Illustration de la solidarité des gens de mer, l'Almanach du marin breton, ouvrage sur la sécurité maritime, reverse ses excédents aux familles de marins en détresse. Avec la crise, les demandes sont plus fréquentes.

C'est un peu le couteau suisse des marins. Une de ces bibles obligatoires au-delà des 9 kilomètres des côtes. Parmi les quelque 600 pages de l'Almanach du marin breton, on trouve tous les horaires de marées, les fondamentaux de la sécurité en mer, des informations pour pénétrer dans les ports de la Manche et de l'Atlantique. Et bien sûr, en haut de chaque page, des petites maximes, que le navigateur savoure aux heures perdues. Un ouvrage édité par l'association brestoise ?l'oeuvre du marin breton?. Ses 20.000 exemplaires annuels sont vendus à 75% en Bretagne et en Normandie, 10% à Paris et le reste sur les côtes de la Manche et du Sud de l'Angleterre.

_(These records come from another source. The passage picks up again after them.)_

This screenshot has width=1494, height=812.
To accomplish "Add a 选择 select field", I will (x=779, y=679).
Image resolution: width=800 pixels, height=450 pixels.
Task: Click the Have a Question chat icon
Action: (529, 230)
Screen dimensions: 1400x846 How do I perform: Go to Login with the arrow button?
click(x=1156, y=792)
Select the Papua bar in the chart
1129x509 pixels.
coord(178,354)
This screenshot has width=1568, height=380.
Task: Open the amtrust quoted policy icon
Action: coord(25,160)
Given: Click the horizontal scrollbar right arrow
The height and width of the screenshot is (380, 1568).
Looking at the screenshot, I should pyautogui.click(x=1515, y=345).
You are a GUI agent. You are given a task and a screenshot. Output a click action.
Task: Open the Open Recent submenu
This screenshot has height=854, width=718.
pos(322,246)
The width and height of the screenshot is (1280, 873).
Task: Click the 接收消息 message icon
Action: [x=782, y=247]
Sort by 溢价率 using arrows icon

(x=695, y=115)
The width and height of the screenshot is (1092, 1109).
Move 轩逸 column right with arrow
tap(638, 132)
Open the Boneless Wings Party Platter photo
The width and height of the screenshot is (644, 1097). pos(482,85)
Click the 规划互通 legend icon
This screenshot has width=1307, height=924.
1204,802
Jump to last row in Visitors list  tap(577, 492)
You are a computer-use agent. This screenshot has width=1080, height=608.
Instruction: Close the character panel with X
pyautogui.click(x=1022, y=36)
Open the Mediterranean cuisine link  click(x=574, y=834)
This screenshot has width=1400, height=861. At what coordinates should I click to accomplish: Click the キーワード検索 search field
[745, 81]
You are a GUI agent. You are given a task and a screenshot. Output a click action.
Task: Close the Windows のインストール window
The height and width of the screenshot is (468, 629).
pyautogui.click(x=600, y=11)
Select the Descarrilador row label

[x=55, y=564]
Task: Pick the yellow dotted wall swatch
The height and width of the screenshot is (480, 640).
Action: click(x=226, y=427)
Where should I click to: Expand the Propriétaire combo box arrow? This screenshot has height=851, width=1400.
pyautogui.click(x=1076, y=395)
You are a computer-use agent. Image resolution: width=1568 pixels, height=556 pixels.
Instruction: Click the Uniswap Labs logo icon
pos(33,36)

L'Almanach est distribué dans les bureaux de presse et librairies via les ex-NMPP, chez les accastilleurs et professionnels de la mer (21,05€). «Ce que le public ne sait pas assez, c'est qu'il sert à aider les marins en détresse», explique Philippe Chrétien, président bénévole de l'oeuvre du marin breton, retraité et fondateur de l'agence de communication Publicis Grand Angle.




Site internet en juin

On doit l'Almanach à Jacques de Thézac, rentier et passionné de mer, qui, en 1899, eu l'idée de créer un livre utile aux navigateurs, pour financer des ?Abris du marin?, des établissements de soutien aux publics en difficulté parmi les professionnels de la mer et leur famille (de la pêche et de la marine marchande). L'oeuvre du marin breton et les Abris du marin ont ensuite été scindés. Mais les deux entités travaillent toujours main dans la main. Et de concert avec le service social du monde maritime français. Ce dernier dispose d'un réseau de 60 assistants sociaux dans 38 grands ports de l'Hexagone. «Avec la crise, la demande d'aides a considérablement augmenté», note Roger Guillamet, président des Abris du Marin. Les demandes d'aide exceptionnelle comme celle de cette veuve de marin pêcheur titulaire d'une pension de réversion de 600 € par mois sont récurrentes. Il y a un an, les éditeurs de l'Almanach ont donc décidé de transformer leurs prêts en dons et d'y consacrer 70% de leurs excédents, soit 7.000 € cette année. Le reste est distribué aux Abris du Marin (20%) et à la SNSM (20%). Pour prolonger son action, l'oeuvre du Marin breton devrait inaugurer un site internet de vente en ligne, en juin. Sa quinzaine de bénévoles et ses deux salariés (1,5 équivalent temps plein) réfléchissent à un format réduit plus pratique à utiliser en mer. Un moyen qui permettrait de faire la différence avec les ouvrages comme le Bloc Marine, édités par des entreprises privées.